18 May 2015, Lagos – Nigeria’s dwindling revenue profile is expected to worsen further, as the Nigeria Liquefied Natural Gas, NLNG, has said it has recorded a 30 per cent decline in its revenue as at April 2015. Specifically, NLNG had in 2014 paid about N220 billion into the coffers of the Federal Government for Corporate Income Tax. This amount does not include the sum the NLNG pays the country as dividends for its 49 per cent holding in the company.
NLNG puts Nigeria’s overall earnings from the company at over 70 per cent, comprising the 49 per cent dividend, 30 per cent Corporate Income Tax (CIT) and other taxes. Speaking at the External Stakeholders Forum as parts of activities marking the NLNG Commercial Week 2015, Deputy Managing Director of the company, Mr. Isa Inuwa, stated that NLNG’s revenue was impacted by the falling crude oil price and the low consumption of its products.
He said, “Our prices are indexed to crude; at least a significant portion of our portfolio. The price of gas is indexed to Brent, hence if there is a fall in the prices of Brent; it means we will sell for less.” To cushion against the effect of the declining crude price, Inuwa stated that the NLNG is looking at its operating model and is considering increasing its gas output. To this end, he stated that the company is investing in the upstream sector to ensure continuous gas supply and feed stock to its plants in quantity that will enable it meet the contractual obligations to its customers and also deliver value to its shareholders.
He further stated that between year 2020 and 2021, the agreements and contracts on its Trains one to three, with a capacity of 10 million tonnes, are expected to come to an end, adding that the NLNG has already developed an aggressive marketing strategy to re-market the Trains and it will be looking at destinations and buyers for its commodities. Also speaking, Mr. Patrick Olinma, General Manager, Commercial, NLNG, stated that the decline in the prices of crude oil has had a significant impact on the business of the company, especially as about 100 per cent of its portfolio are currently indexed to Brent crude.
He further stated that Nigeria’s global LNG supply has dropped from eight per cent to five per cent, due to low gas output and increased competition in the global gas market. He estimated the company’s revenue at $10 billion in 2015 against 2014 figures, adding that the low crude oil price will also lead to delayed and/or cancelled projects and Final Investment Decisions with multiplier effect on the overall economy.
According to Olinma, the Nigerian economy has taken a major hit from the oil price decline in several sectors, stating that we are yet to feel the full effect of the price decline. He further stated that the global oil price decline has affected NLNG’s revenue and profitability and would likely affect its contributions to Nigerian economy. He said, “We have lost 30 per cent of our revenue as at April, compared to 2014.
Also, we used to pride ourselves that we supply eight per cent of global LNG supply, but we have dropped to about five per cent today.

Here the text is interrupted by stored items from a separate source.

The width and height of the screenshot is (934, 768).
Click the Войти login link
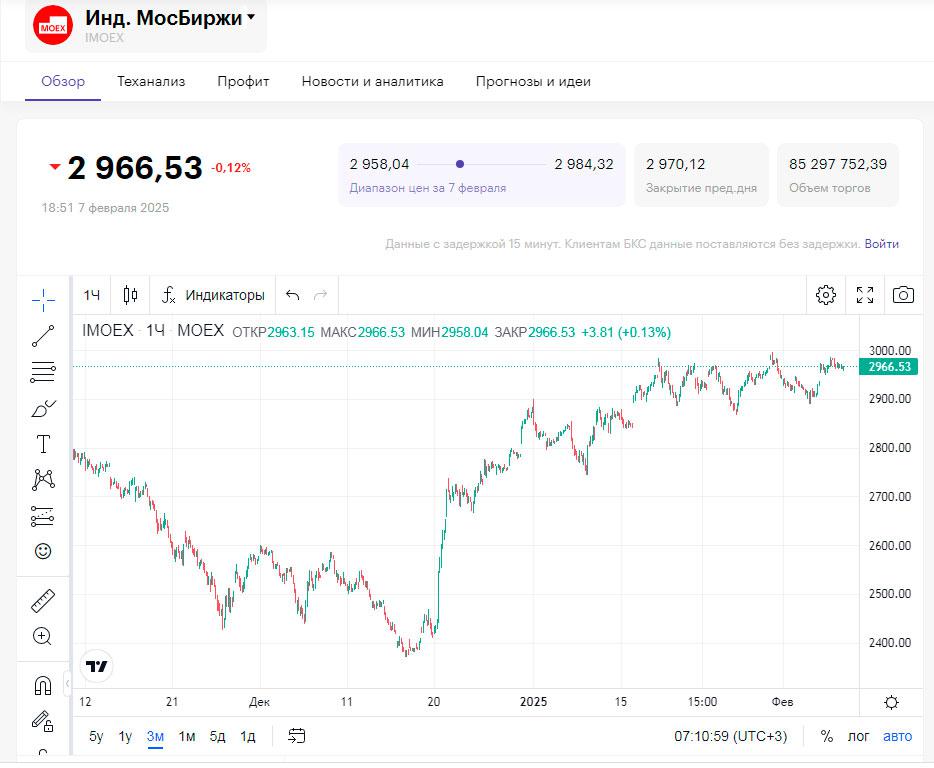(x=881, y=244)
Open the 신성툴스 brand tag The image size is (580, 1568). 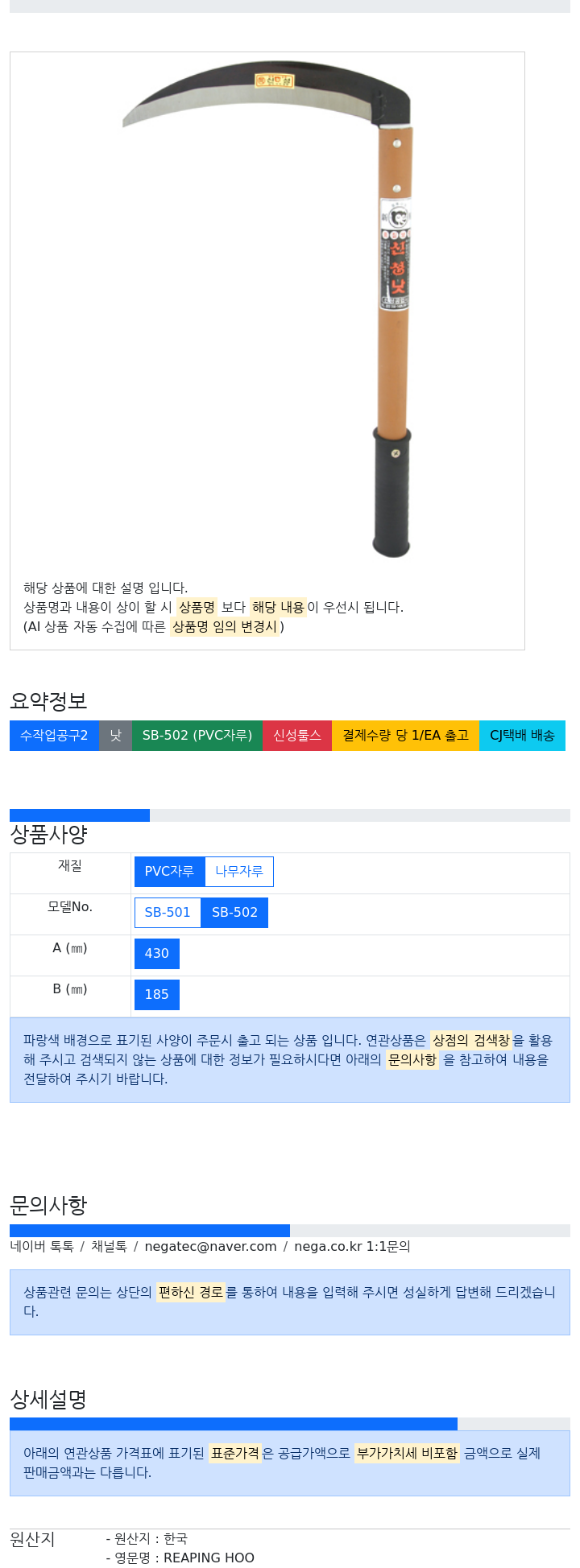[297, 736]
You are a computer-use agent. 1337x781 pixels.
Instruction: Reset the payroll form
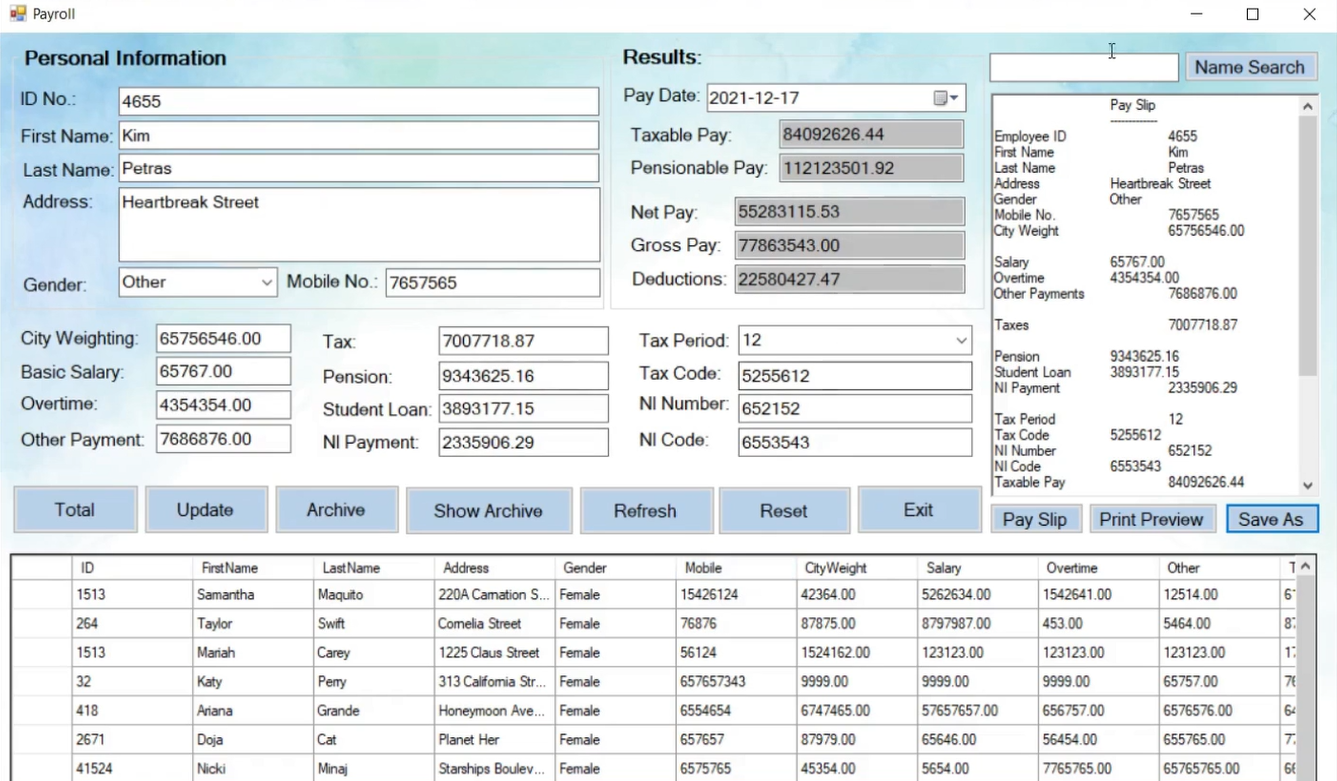[783, 511]
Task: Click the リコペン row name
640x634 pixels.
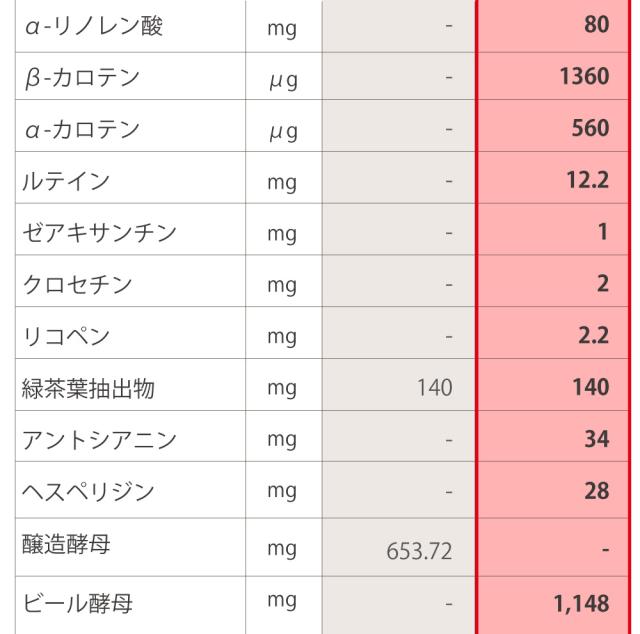Action: click(x=66, y=336)
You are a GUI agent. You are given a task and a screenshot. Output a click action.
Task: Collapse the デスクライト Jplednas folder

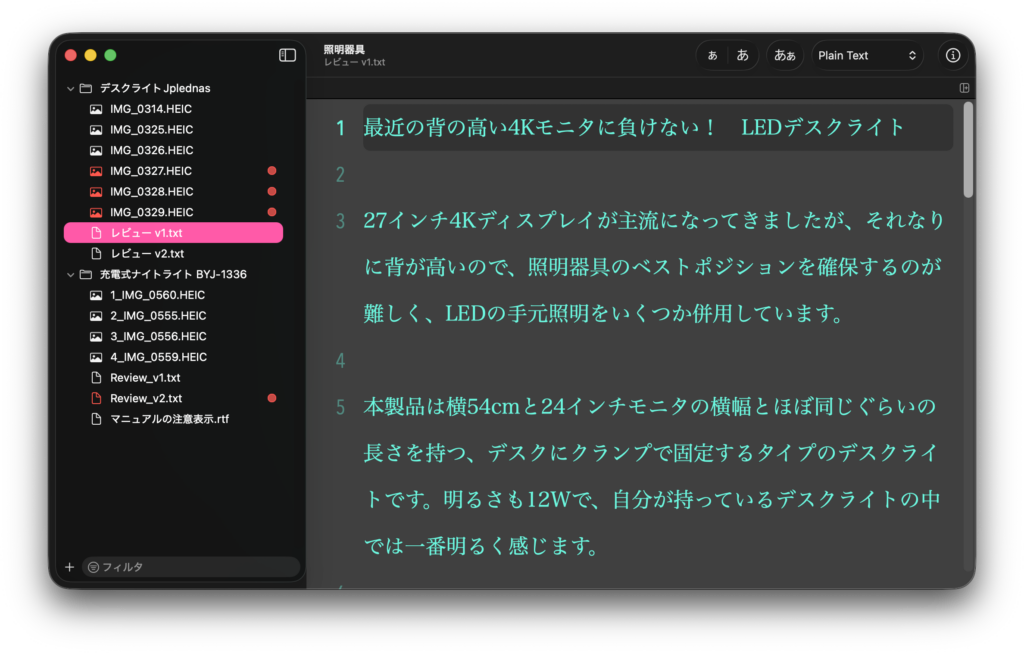coord(70,88)
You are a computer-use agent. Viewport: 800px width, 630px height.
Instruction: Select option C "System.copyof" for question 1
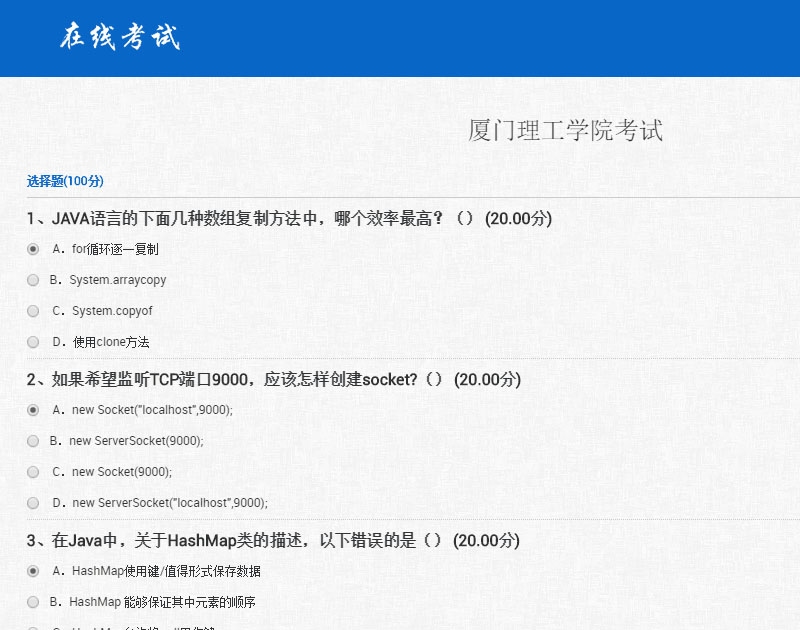[32, 311]
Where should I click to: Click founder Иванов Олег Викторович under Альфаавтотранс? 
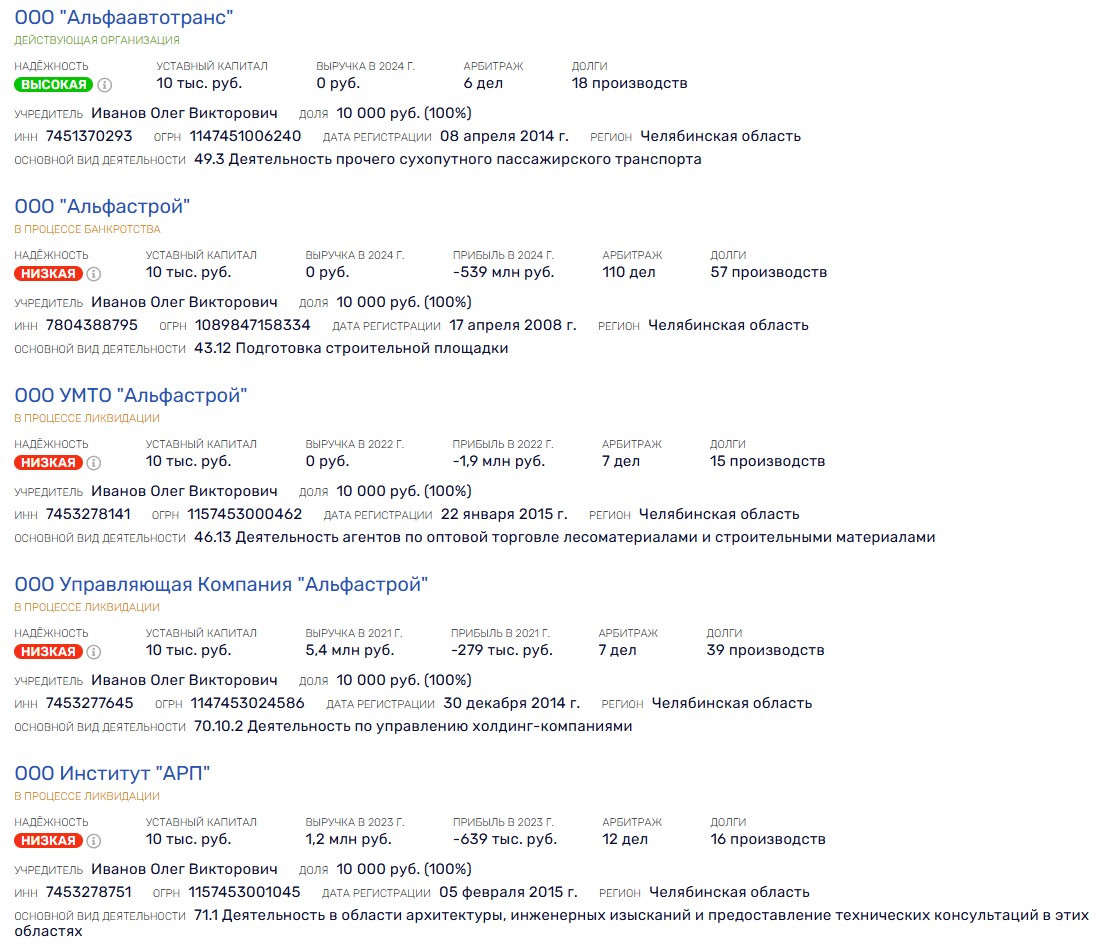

If we manage to do Train 7, we will add an additional 8.5 million tonnes which may not be able to move us back to eight per cent, but at least we will move up beyond five per cent of global supply where we are today.” Olinma, however, stated that despite the crude oil price decline, NLNG will be able to support its upstream investments so as guarantee gas for our facility. “When you have this kind of reduction revenue in terms of pricing, one of the other ways to mitigate this is to increase your volume and gain market share,” he added.